心を解き放つファンタジー かいじゅうたちのいるところ
かいじゅうたちのいるところ

モーリス・センダック/作
神宮輝夫/訳
冨山房 ¥1400
絵本=読んであげるなら
3才くらいから
 子どもたちは夢中になるけれども、大人の感性ではどうもわからない、という絵本があります。モーリス・センダックの「かいじゅうたちのいるところ」がその代表的なものです。
■ 今では店の指定席 ■
 私がこの絵本に出会ったのは今から19年ほど前でした。何ともインパクトのある作品をどう解釈したらいいのかわからず、棚の隅に放り込んだのを覚えています。
 
 その後、「子ども文庫の会」の山本まつよさんのセミナーで、あらためてこの絵本を見直しました。今では「まよなかのだいどころ」とともに、私どもの店の指定席に納まっています。
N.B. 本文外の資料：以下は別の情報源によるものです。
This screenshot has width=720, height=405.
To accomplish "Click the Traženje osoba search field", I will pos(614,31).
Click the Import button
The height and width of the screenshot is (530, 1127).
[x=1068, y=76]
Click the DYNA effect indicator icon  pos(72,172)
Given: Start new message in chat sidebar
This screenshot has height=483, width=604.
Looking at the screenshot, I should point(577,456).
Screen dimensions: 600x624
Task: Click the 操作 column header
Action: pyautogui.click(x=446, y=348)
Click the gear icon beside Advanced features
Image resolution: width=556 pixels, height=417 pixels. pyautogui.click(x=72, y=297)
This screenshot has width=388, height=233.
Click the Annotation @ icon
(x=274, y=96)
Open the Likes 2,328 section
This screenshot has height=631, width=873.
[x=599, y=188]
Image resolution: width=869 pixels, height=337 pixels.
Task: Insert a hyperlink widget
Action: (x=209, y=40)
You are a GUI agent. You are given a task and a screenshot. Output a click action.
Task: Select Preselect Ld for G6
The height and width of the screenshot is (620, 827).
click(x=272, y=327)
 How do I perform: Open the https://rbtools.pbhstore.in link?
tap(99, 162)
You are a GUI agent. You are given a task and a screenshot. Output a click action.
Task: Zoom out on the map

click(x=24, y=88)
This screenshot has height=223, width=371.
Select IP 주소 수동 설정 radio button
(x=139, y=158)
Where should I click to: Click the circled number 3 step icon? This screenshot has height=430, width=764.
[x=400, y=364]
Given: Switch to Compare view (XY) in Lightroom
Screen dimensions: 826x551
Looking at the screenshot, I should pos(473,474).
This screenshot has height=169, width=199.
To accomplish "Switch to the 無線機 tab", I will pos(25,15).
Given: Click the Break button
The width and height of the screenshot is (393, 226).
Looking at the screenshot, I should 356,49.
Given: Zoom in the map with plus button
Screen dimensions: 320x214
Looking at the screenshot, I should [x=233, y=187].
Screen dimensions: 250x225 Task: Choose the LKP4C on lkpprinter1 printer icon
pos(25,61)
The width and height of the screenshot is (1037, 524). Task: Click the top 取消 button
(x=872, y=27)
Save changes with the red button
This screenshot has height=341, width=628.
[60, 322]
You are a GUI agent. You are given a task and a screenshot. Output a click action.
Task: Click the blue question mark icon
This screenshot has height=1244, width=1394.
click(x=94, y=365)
 ある晩、おおかみのぬいぐるみを着て大暴れするマックスは、とうとう夕ごはん抜きで、寝室に放り込まれてしまいます。すると、寝室に、にょきりにょきりと木が生え出して、あたりはすっかり森や野原。そのうち波が舟を運んできて、一年と一日航海するとかいじゅうたちのいるところ。そこでマックスはかいじゅうたちの王さまになり、思う存分暴れたあと、やがてもとの寝室に帰ってくると、そこにはちゃんと夕ごはんが置いてあって、まだほかほかとあたたかかった、というお話です。
■ 本でうっぷんを晴らす? ■
 子どもだって、どうにも納まりのつかないイライラはあるはずです。有無を言わさず寝室に放り込まれたマックスは、その憤まんやるかたない気持ちを自分でなだめなければなりません。そこで、かいじゅうたちのいるところ、つまりは空想の世界へ入っていくわけです。

 日頃、マックスと同じ思いをしている子どもたちは、すんなりとその世界に入っていけるのでしょう。そしてうっぷんを晴らし、一年と一日以上の充実した時を過ごすらしいのです。けれども頭のかたくなった、大人はそうはいきません。「どうしていきなり寝室に木が生えるの?」とか、「なんで一年と一日航海するんだ?」などと思ってしまうのです。

 同じ、センダックの「まよなかのだいどころ」も一見、荒唐無稽に思え、理屈で考えようとする私の頭をしばし悩ませました。
■ 子どもの心理をとらえる ■
 主人公のミッキーは、パンの練り粉やミルクのなかに飛び込んだり、子どもたちが日頃やってみたいことをすっかりやってくれます。その結果、困っているパン屋さんの役に立てたというこのお話は、大人の役に立つことが大好きな子どもたちの心を満足させます。でも子どもたちには理屈ぬきで楽しめるようで、「かいじゅうたちのいるところ」よりむしろ、こちらの方が好きだというお子さんも少なくありません。好き勝手に見える主人公の行動が単なる思いつきなどではなく、実は子どもの心理をうんと深いところでとらえているからのようです。

日頃、「ダメ、ダメ」と繰り返している親の罪滅ぼしとして、これらの絵本を読んであげることで、子どもたちが思いっきり自由になれるひとときをともにしていただきたいものです。